* _YOUR OBJECTIVE_: Return the lines of the listing exactly as they appear, from the line with "Where should I click to: Close" to the line with "I will point(476,38).", including both of those lines.

* _EXTRACTED ENTRIES_:
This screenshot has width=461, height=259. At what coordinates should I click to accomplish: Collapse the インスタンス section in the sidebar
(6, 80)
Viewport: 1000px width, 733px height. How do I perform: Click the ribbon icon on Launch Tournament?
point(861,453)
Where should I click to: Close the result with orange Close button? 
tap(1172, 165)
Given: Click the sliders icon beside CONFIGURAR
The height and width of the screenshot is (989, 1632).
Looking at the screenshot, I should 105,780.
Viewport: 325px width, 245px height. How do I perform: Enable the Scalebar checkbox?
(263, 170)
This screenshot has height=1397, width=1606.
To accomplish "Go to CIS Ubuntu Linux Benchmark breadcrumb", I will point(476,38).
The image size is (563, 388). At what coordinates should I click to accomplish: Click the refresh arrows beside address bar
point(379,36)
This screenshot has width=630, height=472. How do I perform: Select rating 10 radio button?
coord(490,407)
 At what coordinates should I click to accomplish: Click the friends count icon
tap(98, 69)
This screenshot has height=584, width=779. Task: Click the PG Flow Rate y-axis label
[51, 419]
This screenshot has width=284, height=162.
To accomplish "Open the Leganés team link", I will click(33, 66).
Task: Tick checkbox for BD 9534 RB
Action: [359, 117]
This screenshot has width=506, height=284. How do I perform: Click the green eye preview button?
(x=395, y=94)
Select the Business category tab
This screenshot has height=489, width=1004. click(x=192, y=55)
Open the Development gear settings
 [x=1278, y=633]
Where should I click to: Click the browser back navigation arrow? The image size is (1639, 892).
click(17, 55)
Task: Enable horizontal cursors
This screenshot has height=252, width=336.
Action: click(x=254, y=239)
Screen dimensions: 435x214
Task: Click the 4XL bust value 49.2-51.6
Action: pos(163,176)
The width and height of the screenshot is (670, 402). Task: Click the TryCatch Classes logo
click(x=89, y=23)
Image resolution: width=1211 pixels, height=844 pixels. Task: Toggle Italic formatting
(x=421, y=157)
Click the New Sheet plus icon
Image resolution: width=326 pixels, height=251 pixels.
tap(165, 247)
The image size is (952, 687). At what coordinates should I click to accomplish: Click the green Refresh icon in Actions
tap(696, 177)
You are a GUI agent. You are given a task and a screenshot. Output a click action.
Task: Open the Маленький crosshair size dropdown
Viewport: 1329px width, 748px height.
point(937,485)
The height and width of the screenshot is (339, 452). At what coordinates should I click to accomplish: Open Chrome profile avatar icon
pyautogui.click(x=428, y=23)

* _FULL SOLUTION_:
Where should I click to: Close the result with orange Close button? 
tap(1172, 165)
Given: Click the sliders icon beside CONFIGURAR
The height and width of the screenshot is (989, 1632).
Looking at the screenshot, I should 105,780.
Viewport: 325px width, 245px height. How do I perform: Enable the Scalebar checkbox?
(263, 170)
This screenshot has height=1397, width=1606.
To accomplish "Go to CIS Ubuntu Linux Benchmark breadcrumb", I will point(476,38).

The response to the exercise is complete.